Between 1895 and 1910, the Museum collected most of its Native American ethnological and archaeological material to augment the collections obtained from the World's Columbian Exposition. Between 1897 and 1898, free-lance photographer Edward Allen and Museum curator George Dorsey documented the daily activities, ceremonies and peoples of the Pacific Northwest Coast, and the plains, plateau and desert regions of the western United States.
In 1899, Charles H. Carpenter was hired as the Museum's first full-time, professional photographer. He remained in that position until his retirement in 1947. Carpenter went with curators on several early expeditions including the 1900 Stanley McCormick-sponsored expedition which produced over 1,200 negatives of the Hopi Indian tribes. Carpenter and H.R. Voth, a missionary to the Hopi from 1893 to 1902, and ethnologist for the Field Columbian Museum, photographed daily activities and life of the villagers. Voth lived with the Hopi for several years. Photographer Sumner Matteson, under the direction of Dorsey, added other photographs of the Hopi to the Collection. Soon after these photography excursions, the United States Government severely restricted the use of cameras on Hopi reservations, and eventually banned them entirely.

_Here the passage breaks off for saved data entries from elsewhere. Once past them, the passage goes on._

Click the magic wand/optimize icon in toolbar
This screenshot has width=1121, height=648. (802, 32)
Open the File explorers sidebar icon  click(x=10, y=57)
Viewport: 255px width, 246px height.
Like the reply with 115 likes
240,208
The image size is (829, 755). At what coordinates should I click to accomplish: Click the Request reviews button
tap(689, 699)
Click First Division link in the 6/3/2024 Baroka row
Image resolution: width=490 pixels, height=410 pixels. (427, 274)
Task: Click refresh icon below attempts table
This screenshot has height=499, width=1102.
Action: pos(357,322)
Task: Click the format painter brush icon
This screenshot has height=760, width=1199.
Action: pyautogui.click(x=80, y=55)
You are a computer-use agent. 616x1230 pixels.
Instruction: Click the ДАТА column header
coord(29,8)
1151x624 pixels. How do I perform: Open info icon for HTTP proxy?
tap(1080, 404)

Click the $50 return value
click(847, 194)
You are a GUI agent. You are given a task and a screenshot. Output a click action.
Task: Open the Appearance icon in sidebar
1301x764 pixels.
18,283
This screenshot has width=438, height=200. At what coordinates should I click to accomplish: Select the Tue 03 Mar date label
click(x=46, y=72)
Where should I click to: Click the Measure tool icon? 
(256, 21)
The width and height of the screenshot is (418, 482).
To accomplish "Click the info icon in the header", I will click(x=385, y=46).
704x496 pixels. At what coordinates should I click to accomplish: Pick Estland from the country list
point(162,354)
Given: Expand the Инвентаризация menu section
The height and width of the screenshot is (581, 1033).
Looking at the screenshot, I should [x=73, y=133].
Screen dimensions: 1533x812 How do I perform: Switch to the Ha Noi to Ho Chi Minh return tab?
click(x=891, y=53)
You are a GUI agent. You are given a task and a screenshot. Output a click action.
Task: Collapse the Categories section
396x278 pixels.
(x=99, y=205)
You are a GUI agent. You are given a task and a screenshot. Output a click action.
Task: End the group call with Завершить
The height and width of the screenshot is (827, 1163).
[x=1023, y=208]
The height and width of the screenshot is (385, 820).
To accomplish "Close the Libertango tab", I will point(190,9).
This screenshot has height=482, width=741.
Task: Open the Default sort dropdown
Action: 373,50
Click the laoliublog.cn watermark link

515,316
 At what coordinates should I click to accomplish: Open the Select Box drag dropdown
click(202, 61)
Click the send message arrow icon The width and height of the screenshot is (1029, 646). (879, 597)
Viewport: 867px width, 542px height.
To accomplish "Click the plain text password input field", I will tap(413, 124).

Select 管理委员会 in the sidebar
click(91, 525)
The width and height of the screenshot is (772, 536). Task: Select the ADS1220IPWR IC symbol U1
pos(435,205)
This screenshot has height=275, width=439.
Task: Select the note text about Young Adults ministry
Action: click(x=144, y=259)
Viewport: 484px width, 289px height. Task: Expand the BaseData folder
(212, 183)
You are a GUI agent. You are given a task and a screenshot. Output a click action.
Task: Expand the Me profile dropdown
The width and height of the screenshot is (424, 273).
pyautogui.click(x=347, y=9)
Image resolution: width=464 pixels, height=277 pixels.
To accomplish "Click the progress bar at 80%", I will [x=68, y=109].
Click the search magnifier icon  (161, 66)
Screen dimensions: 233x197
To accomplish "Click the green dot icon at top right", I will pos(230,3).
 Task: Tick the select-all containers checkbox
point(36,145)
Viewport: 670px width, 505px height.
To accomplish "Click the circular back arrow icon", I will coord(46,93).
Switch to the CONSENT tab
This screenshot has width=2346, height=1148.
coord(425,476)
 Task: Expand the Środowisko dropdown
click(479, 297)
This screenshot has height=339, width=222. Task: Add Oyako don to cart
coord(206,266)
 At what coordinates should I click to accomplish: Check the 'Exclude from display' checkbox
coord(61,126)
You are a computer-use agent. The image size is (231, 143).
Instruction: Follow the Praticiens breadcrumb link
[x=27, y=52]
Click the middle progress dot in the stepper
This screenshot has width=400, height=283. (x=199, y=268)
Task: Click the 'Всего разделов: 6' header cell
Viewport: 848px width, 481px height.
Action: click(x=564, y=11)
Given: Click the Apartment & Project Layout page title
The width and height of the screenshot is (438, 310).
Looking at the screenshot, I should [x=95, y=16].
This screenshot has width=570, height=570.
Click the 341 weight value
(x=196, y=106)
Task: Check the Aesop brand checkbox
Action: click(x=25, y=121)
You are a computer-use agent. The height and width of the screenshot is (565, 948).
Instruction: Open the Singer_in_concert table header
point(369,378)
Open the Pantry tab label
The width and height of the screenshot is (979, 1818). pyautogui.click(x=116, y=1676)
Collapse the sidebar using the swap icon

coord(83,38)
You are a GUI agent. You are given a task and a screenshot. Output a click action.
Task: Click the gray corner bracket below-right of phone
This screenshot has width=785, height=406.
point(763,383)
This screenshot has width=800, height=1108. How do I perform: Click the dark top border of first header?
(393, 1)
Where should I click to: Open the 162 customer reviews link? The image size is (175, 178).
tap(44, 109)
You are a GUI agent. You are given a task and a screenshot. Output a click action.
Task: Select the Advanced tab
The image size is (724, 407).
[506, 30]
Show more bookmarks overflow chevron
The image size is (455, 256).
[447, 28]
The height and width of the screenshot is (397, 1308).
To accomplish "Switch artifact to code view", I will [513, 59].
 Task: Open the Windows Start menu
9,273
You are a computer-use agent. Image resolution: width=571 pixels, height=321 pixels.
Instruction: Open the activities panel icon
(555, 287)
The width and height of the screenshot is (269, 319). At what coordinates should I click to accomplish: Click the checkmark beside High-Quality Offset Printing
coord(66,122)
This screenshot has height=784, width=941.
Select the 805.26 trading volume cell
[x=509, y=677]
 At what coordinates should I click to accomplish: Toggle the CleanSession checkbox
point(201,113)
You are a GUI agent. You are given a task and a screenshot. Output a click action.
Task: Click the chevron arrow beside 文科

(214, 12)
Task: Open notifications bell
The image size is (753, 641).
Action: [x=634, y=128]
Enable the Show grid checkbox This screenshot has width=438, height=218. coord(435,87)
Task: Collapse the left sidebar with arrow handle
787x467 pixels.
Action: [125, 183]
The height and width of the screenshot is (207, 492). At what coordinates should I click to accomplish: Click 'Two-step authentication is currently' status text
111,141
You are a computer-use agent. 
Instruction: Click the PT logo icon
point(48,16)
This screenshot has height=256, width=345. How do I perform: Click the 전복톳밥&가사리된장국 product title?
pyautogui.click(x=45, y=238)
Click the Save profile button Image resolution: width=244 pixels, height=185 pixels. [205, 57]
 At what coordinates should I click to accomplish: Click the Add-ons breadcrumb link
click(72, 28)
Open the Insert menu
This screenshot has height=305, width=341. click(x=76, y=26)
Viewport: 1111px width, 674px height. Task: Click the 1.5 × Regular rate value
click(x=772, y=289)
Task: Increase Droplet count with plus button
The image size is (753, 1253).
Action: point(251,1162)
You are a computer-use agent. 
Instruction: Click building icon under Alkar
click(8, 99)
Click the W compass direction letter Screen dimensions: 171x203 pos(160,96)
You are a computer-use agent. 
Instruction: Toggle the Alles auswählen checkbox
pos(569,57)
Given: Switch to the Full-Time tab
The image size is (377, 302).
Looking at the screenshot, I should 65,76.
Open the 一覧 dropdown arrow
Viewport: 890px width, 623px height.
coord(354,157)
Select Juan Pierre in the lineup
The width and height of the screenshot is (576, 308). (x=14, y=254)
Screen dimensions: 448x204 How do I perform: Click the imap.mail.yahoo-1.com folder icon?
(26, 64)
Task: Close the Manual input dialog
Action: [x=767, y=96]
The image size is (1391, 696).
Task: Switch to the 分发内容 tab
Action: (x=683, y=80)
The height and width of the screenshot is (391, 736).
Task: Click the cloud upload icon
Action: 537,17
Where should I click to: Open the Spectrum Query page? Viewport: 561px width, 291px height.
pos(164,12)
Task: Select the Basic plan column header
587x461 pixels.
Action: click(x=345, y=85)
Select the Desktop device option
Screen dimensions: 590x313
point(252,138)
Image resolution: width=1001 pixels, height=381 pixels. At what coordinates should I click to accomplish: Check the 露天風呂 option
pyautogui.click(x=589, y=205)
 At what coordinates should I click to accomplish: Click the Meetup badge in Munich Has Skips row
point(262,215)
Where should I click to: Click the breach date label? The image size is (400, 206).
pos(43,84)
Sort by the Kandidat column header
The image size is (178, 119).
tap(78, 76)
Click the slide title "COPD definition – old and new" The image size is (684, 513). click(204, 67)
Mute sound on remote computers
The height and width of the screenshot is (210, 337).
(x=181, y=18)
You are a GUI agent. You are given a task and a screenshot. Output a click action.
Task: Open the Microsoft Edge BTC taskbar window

John W. Hudson spent his life as a collector-scholar, and he amassed a significant number of California Indian baskets held by The Field Museum. The Smithsonian Institution, Brooklyn Museum and Hudson Museum in Ukiah, California also have material collected by Hudson. Photographs in The Field Museum's possession document the native Pomo, Yurok, Miwok and Hupa from 1900 to 1905 when Hudson was collecting artifacts under Dorsey's auspices. Hudson visited more than twenty tribes and photographed traditional activities such as basket-making, acorn-grinding and other aspects of daily life. In many cases, these photographs are the only visual record of such activities. The Hudson collection contains over 450 negatives. J. W. Hudson's field notes and papers were deposited at the Sun House (also called the Hudson Museum). Other strengths in the Collection of Native American culture include Dorsey and Carpenter's photographs of Cheyenne life, Matteson's prints of the Blackfoot tribe, and S. C. Simms' Crow and Cheyenne photographs.